[begin DATASET ENTRIES]

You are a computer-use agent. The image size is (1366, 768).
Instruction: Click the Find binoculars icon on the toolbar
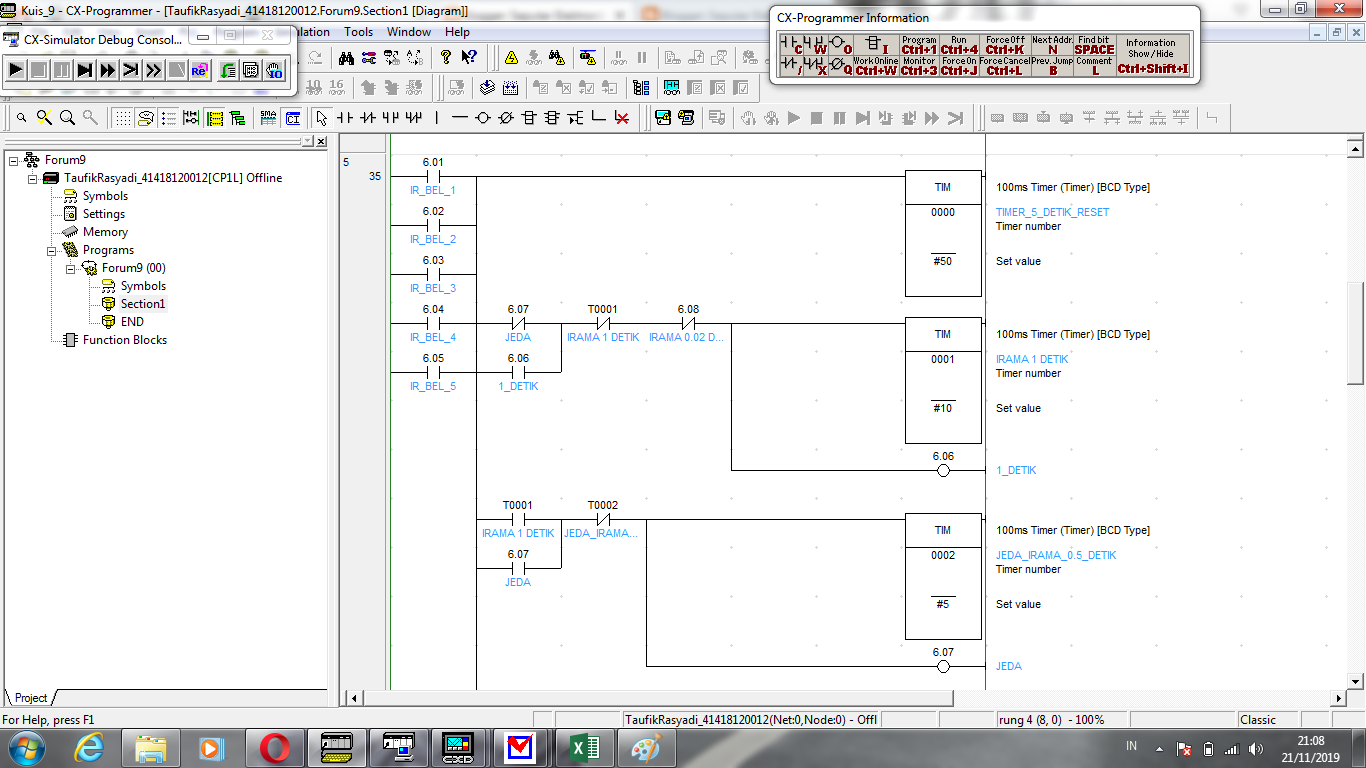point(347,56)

[end DATASET ENTRIES]
[begin DATASET ENTRIES]

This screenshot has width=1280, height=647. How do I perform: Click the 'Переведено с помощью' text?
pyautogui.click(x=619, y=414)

[end DATASET ENTRIES]

| PROBLEM TO WORK ON |
Recast the data starting with the line containing "This screenshot has" and going on through the line containing "pyautogui.click(x=619, y=414)" as a two-column CSV with the columns input and output. Give one row per pair: the text in input and its answer in output, each as a single quoted field with any line breaks replaced by spaces.

| FINAL RESULT |
input,output
"This screenshot has width=1280, height=647. How do I perform: Click the 'Переведено с помощью' text?","pyautogui.click(x=619, y=414)"